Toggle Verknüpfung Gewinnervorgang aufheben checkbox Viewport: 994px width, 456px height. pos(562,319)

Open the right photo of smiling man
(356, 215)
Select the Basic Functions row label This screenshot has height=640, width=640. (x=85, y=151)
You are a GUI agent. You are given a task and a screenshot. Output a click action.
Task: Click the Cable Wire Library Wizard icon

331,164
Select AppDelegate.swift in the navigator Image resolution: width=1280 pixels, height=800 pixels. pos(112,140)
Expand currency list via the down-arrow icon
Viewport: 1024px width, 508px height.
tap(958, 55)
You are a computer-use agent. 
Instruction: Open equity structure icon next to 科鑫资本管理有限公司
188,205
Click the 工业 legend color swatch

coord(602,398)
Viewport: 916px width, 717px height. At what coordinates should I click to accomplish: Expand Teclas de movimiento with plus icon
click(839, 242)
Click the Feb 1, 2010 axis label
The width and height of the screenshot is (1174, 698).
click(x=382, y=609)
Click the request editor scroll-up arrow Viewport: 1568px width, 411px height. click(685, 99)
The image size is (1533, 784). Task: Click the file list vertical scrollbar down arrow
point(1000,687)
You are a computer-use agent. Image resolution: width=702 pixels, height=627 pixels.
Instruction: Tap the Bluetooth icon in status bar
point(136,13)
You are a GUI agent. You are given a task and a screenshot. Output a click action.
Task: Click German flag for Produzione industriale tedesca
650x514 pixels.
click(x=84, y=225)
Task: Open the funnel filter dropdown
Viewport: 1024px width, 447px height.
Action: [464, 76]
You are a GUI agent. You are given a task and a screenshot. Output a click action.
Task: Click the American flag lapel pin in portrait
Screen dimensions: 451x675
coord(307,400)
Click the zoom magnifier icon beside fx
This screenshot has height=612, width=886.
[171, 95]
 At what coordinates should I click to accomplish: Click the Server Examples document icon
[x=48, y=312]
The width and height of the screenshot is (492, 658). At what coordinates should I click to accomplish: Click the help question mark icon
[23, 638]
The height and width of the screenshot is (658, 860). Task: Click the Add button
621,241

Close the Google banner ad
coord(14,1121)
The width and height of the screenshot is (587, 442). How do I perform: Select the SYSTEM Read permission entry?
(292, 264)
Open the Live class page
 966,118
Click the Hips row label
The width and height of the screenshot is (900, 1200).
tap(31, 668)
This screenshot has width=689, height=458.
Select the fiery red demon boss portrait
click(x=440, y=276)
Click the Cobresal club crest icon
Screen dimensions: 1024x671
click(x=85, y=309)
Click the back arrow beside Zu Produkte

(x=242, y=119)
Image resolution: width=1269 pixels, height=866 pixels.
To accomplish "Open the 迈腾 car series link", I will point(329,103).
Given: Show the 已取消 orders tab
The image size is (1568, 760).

_____

→ **DIRECTIONS**
From the line that holds "Close the Google banner ad" to the last line of the records above, print each line exactly. Add nothing else.

→ **ANSWER BOX**
Close the Google banner ad
coord(14,1121)
The width and height of the screenshot is (587, 442). How do I perform: Select the SYSTEM Read permission entry?
(292, 264)
Open the Live class page
 966,118
Click the Hips row label
The width and height of the screenshot is (900, 1200).
tap(31, 668)
This screenshot has width=689, height=458.
Select the fiery red demon boss portrait
click(x=440, y=276)
Click the Cobresal club crest icon
Screen dimensions: 1024x671
click(x=85, y=309)
Click the back arrow beside Zu Produkte

(x=242, y=119)
Image resolution: width=1269 pixels, height=866 pixels.
To accomplish "Open the 迈腾 car series link", I will point(329,103).
Given: Show the 已取消 orders tab
The image size is (1568, 760).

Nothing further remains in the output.